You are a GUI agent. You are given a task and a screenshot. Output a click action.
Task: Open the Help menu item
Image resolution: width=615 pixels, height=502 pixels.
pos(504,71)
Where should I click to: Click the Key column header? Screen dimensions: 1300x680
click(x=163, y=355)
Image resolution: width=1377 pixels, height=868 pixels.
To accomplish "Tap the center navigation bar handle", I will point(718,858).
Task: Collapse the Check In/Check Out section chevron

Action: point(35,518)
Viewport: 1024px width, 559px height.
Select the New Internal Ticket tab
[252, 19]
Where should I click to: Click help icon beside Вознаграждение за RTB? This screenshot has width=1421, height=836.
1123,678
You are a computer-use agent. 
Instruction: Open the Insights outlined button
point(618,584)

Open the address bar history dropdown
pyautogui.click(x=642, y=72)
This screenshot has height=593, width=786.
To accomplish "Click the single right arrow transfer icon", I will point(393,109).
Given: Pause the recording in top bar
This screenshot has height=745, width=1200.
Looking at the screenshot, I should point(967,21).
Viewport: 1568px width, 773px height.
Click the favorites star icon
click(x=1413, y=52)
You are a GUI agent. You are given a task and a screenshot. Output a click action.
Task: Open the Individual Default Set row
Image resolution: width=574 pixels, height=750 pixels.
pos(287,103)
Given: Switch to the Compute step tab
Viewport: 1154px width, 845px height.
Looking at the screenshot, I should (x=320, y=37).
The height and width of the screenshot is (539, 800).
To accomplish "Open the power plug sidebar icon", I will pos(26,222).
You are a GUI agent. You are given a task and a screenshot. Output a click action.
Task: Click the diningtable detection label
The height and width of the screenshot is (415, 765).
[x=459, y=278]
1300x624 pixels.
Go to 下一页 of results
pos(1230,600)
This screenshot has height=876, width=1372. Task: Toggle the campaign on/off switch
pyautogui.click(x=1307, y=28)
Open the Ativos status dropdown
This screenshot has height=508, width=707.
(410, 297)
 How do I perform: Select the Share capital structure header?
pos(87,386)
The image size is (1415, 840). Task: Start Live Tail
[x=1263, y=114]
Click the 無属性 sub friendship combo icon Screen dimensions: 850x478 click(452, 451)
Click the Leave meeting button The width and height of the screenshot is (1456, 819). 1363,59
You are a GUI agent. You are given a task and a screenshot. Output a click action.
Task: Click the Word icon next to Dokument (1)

### EXERCISE
Add 51 to every coordinate in the answers, and write out again every line from the one containing "The image size" through the last line, requests included.

### CORRECT RESPONSE
The image size is (1415, 840). Task: Start Live Tail
[x=1314, y=165]
Click the 無属性 sub friendship combo icon Screen dimensions: 850x478 click(503, 502)
Click the Leave meeting button The width and height of the screenshot is (1456, 819). 1414,110
You are a GUI agent. You are given a task and a screenshot. Output a click action.
Task: Click the Word icon next to Dokument (1)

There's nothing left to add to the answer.